▶ DESCRIPTION OF THE TASK
Restate the full set of records exactly, without adding or dropping a word.

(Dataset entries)
Content starts

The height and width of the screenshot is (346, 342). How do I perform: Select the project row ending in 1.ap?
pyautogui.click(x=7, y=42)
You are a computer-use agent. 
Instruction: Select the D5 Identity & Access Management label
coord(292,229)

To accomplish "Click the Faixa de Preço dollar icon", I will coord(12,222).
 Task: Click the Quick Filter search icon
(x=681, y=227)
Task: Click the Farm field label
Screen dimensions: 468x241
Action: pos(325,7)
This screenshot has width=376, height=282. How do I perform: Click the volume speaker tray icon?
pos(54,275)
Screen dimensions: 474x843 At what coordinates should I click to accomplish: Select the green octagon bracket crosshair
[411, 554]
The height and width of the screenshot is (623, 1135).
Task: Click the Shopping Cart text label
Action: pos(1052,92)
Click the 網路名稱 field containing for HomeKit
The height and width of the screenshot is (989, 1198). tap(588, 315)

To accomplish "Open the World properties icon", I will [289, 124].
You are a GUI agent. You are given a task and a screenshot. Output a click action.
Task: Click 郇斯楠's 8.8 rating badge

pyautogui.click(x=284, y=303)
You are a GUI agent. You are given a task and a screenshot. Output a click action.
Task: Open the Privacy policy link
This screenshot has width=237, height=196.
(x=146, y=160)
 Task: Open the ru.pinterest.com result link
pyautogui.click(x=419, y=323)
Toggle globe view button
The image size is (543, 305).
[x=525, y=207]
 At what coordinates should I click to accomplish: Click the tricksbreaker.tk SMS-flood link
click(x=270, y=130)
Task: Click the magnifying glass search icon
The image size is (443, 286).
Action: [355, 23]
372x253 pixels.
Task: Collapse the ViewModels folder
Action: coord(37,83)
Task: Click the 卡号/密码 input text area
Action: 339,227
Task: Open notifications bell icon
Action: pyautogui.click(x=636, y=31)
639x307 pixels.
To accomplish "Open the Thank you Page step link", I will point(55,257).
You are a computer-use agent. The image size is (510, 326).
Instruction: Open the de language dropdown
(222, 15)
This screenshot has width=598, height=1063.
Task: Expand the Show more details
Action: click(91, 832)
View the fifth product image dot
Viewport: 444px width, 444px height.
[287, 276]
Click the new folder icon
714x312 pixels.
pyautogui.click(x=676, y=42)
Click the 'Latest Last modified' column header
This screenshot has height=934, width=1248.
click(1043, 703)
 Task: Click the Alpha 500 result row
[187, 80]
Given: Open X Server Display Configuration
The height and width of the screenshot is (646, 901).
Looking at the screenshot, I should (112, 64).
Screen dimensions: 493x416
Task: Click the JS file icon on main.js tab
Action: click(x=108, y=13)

Content ends

▶ EXERCISE ANSWER
The height and width of the screenshot is (346, 342). How do I perform: Select the project row ending in 1.ap?
pyautogui.click(x=7, y=42)
You are a computer-use agent. 
Instruction: Select the D5 Identity & Access Management label
coord(292,229)

To accomplish "Click the Faixa de Preço dollar icon", I will coord(12,222).
 Task: Click the Quick Filter search icon
(x=681, y=227)
Task: Click the Farm field label
Screen dimensions: 468x241
Action: pos(325,7)
This screenshot has width=376, height=282. How do I perform: Click the volume speaker tray icon?
pos(54,275)
Screen dimensions: 474x843 At what coordinates should I click to accomplish: Select the green octagon bracket crosshair
[411, 554]
The height and width of the screenshot is (623, 1135).
Task: Click the Shopping Cart text label
Action: pos(1052,92)
Click the 網路名稱 field containing for HomeKit
The height and width of the screenshot is (989, 1198). tap(588, 315)

To accomplish "Open the World properties icon", I will [289, 124].
You are a GUI agent. You are given a task and a screenshot. Output a click action.
Task: Click 郇斯楠's 8.8 rating badge

pyautogui.click(x=284, y=303)
You are a GUI agent. You are given a task and a screenshot. Output a click action.
Task: Open the Privacy policy link
This screenshot has width=237, height=196.
(x=146, y=160)
 Task: Open the ru.pinterest.com result link
pyautogui.click(x=419, y=323)
Toggle globe view button
The image size is (543, 305).
[x=525, y=207]
 At what coordinates should I click to accomplish: Click the tricksbreaker.tk SMS-flood link
click(x=270, y=130)
Task: Click the magnifying glass search icon
The image size is (443, 286).
Action: [355, 23]
372x253 pixels.
Task: Collapse the ViewModels folder
Action: coord(37,83)
Task: Click the 卡号/密码 input text area
Action: 339,227
Task: Open notifications bell icon
Action: pyautogui.click(x=636, y=31)
639x307 pixels.
To accomplish "Open the Thank you Page step link", I will point(55,257).
You are a computer-use agent. The image size is (510, 326).
Instruction: Open the de language dropdown
(222, 15)
This screenshot has width=598, height=1063.
Task: Expand the Show more details
Action: click(91, 832)
View the fifth product image dot
Viewport: 444px width, 444px height.
[287, 276]
Click the new folder icon
714x312 pixels.
pyautogui.click(x=676, y=42)
Click the 'Latest Last modified' column header
This screenshot has height=934, width=1248.
click(1043, 703)
 Task: Click the Alpha 500 result row
[187, 80]
Given: Open X Server Display Configuration
The height and width of the screenshot is (646, 901).
Looking at the screenshot, I should (112, 64).
Screen dimensions: 493x416
Task: Click the JS file icon on main.js tab
Action: click(x=108, y=13)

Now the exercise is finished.